ENTRIES SUPPLIED: Begin

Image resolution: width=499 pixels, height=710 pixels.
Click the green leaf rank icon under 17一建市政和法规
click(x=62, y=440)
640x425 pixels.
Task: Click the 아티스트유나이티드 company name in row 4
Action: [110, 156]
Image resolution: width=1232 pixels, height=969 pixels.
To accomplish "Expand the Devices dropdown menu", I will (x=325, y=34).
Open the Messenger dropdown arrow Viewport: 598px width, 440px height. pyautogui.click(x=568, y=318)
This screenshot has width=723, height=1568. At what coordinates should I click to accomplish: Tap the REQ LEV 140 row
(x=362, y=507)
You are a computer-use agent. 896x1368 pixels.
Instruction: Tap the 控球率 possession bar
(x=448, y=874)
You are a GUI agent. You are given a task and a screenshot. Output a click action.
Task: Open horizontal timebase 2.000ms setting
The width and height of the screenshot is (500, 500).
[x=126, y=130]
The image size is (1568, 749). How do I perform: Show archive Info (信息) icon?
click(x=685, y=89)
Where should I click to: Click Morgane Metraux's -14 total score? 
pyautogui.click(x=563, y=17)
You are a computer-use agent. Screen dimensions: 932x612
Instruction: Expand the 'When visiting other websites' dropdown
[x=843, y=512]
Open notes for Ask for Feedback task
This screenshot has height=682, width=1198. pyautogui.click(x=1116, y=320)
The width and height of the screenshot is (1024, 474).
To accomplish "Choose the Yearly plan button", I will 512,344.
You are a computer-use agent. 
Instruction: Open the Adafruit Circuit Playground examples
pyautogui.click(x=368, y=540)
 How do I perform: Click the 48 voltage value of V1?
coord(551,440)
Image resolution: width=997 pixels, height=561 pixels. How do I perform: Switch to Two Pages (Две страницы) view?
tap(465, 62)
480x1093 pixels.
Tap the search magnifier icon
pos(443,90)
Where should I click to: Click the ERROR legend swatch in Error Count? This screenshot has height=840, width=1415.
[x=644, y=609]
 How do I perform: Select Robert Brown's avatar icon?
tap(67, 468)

ENTRIES SUPPLIED: End

The whole of the material should be restated word for word.

EXERCISE RESULT:
Image resolution: width=499 pixels, height=710 pixels.
Click the green leaf rank icon under 17一建市政和法规
click(x=62, y=440)
640x425 pixels.
Task: Click the 아티스트유나이티드 company name in row 4
Action: [110, 156]
Image resolution: width=1232 pixels, height=969 pixels.
To accomplish "Expand the Devices dropdown menu", I will (x=325, y=34).
Open the Messenger dropdown arrow Viewport: 598px width, 440px height. pyautogui.click(x=568, y=318)
This screenshot has width=723, height=1568. At what coordinates should I click to accomplish: Tap the REQ LEV 140 row
(x=362, y=507)
You are a computer-use agent. 896x1368 pixels.
Instruction: Tap the 控球率 possession bar
(x=448, y=874)
You are a GUI agent. You are given a task and a screenshot. Output a click action.
Task: Open horizontal timebase 2.000ms setting
The width and height of the screenshot is (500, 500).
[x=126, y=130]
The image size is (1568, 749). How do I perform: Show archive Info (信息) icon?
click(x=685, y=89)
Where should I click to: Click Morgane Metraux's -14 total score? 
pyautogui.click(x=563, y=17)
You are a computer-use agent. Screen dimensions: 932x612
Instruction: Expand the 'When visiting other websites' dropdown
[x=843, y=512]
Open notes for Ask for Feedback task
This screenshot has height=682, width=1198. pyautogui.click(x=1116, y=320)
The width and height of the screenshot is (1024, 474).
To accomplish "Choose the Yearly plan button", I will 512,344.
You are a computer-use agent. 
Instruction: Open the Adafruit Circuit Playground examples
pyautogui.click(x=368, y=540)
 How do I perform: Click the 48 voltage value of V1?
coord(551,440)
Image resolution: width=997 pixels, height=561 pixels. How do I perform: Switch to Two Pages (Две страницы) view?
tap(465, 62)
480x1093 pixels.
Tap the search magnifier icon
pos(443,90)
Where should I click to: Click the ERROR legend swatch in Error Count? This screenshot has height=840, width=1415.
[x=644, y=609]
 How do I perform: Select Robert Brown's avatar icon?
tap(67, 468)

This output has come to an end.